Photodynamic therapy (PDT) is a relatively new treatment modality for various types of cancer, including cancer of the head and neck. The advent of the second-generation photosensitizers such as meta-tetra(hydroxyphenyl)chlorin (mTHPC) (Foscan; Scotia Pharmaceuticals, Stirling, Scotland), which are more effective and less phototoxic to the skin than their forerunners, now makes this treatment a feasible alternative to surgery or radiotherapy in specific cases. To evaluate the long-term outcome of this therapy for squamous cell carcinomas of the head and neck, we treated patients with PDT using mTHPC.

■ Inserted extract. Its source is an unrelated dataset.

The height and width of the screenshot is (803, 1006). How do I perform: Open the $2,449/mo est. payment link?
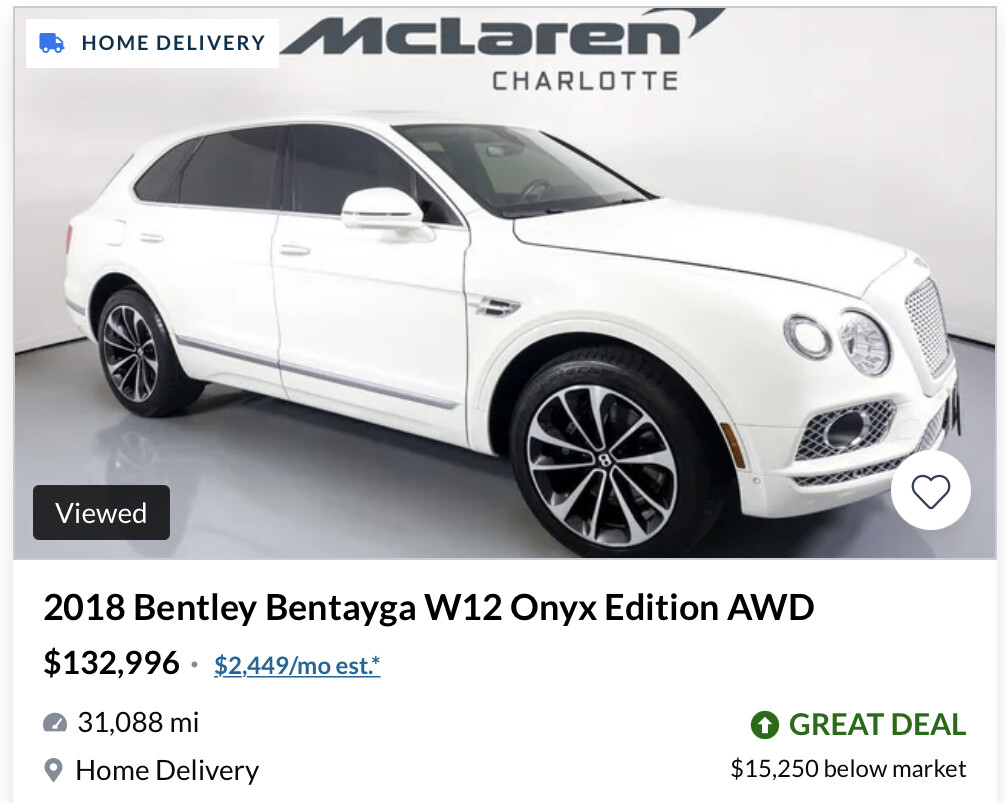pos(297,665)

Tertiary cancer referral center.
Twenty-five patients with 29 T1-T2 N0 tumors of the oral cavity and/or oropharynx.
Main Outcome Measure
Complete local tumor remission.
The mean follow-up of the patients after treatment was 37 months. In 25 (86%) of 29 tumors, a complete remission of the primary tumor was obtained. In the 4 recurrences, salvage was achieved by conventional therapy. In none of the patients was any long-term functional deficit detected.
This study confirms that PDT is a powerful treatment modality that could be considered as an alternative to surgery or radiotherapy in specific cases of head and neck cancer. The major advantage of PDT over these conventional therapies is the reduction in long-term morbidity. Radiotherapy or surgery could be reserved for salvage therapy in the event of a recurrence or second primary tumors.